My most recent series, the sewn collages, bridges past and present personal circumstances through new media, continuing my focused exploration of color, form, and structure that has been central to my artistic practice since its inception.
Sewn Collages
2021-2024
Multiple series
Various materials: cotton fabric (duck canvas), cotton paper, acrylic, polyester thread
Variable measures
“Sewings L 01”,
2023
Sewn collage
Cotton fabric, polyester thread
On February 28, 2023, I finished “Sewings L 01,” the first in a long line of sewn collages—now over 300 pieces. In this work, I used cuts of canvas fabric (colored duck canvas, 100% cotton) and polyester thread, part of a series in various sizes. This piece measures 30” x 36”. Changing from acrylic painting on canvas to working with colored duck canvas has been a powerful experience, letting me dive back into the same issues that have defined my relationship with art for forty years: color, form, matter, composition, spatiality, and structure.
From the “Hilos” series,
2023
Sewn collage
Cotton paper, acrylic, polyester thread
From the “Sewings M” series
2022
Sewn collage
Cotton fabric, polyester thread
From the “Park” series
2023
Sewn collage
Cotton paper, acrylic, polyester thread
From the “Empire” series
2023
Sewn collage on canvas
Cotton fabric, cotton paper, acrylic, staples, polyester thread
Since 2021, I have been exploring in a new body of work the impact that the social structures of my childhood in the 1950s had on me. I was born in Maracaibo, a city highly influenced by foreign oil companies. The mixture of these very different cultures—Venezuelan, Dutch, American, British, and German—placed me in a liminal space where I had to contend with various languages, discourses, foods, manners, and traditions daily.

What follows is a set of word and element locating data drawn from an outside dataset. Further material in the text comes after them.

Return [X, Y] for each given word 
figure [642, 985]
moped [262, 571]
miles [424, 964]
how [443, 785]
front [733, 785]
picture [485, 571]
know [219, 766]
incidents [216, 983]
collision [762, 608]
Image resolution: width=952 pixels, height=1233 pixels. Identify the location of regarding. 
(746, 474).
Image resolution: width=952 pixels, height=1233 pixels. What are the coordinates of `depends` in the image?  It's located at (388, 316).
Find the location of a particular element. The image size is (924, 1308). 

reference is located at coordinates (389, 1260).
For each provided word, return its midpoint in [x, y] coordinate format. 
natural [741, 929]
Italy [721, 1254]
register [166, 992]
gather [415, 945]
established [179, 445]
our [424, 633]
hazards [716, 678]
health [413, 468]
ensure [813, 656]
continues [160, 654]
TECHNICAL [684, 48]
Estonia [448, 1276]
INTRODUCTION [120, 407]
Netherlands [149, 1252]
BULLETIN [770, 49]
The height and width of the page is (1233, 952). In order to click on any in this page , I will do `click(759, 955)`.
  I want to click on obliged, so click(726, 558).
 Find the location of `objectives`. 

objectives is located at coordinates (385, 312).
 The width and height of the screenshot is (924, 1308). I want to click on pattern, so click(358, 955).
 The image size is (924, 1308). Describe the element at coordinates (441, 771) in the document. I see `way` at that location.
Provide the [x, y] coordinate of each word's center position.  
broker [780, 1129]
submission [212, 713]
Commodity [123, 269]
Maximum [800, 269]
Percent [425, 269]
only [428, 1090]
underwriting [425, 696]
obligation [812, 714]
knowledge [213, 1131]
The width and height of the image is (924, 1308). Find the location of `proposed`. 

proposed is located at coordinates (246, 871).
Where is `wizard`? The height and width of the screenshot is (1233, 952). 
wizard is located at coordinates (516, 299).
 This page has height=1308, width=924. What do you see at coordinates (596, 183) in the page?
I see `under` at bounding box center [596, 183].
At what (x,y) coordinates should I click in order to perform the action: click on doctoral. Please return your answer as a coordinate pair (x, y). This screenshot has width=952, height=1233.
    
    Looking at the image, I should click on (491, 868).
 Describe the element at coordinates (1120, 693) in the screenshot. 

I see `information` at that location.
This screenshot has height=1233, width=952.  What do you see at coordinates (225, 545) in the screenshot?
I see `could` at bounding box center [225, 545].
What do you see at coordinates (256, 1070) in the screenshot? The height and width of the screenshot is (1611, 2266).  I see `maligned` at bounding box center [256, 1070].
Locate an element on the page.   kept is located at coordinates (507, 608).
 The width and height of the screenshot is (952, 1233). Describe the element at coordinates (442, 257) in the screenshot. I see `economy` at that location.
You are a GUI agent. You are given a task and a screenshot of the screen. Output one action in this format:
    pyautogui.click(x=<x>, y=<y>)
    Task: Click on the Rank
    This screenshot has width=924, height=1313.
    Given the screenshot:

This multiculturalism has emerged in my work since mid-2021, after a year of pandemic isolation that led to a more introspective phase in my career. This time has prompted me to use a new vocabulary of forms and color palettes. Additionally, the impossibility of using paint in my new studio due to city regulations forced me to look for a way to paint without paint, finding alternative means to rethink and recreate the visual grammar of my upbringing. I traded staples and staplers for thread and a sewing machine to convey the impact of bureaucracy on my work in a more intimate way.
In my sewn collage series “Sewings,” “Hilos,” “Azul Petróleo,” and “Empire,” I draw with threads expressing a sense of urgency by deliberately creating irregular seams over the colored cotton fabric and paper. These uneven seams and untrimmed threads hold the cutouts together—fragments of the modernity promised to me by a country in development financed by oil revenues—and become an essential component of the language of the work.
My most recent series bridges past and present personal circumstances through new media, sustaining the rigorous exploration of color, form, and structure that has been central to my artistic practice since the beginning.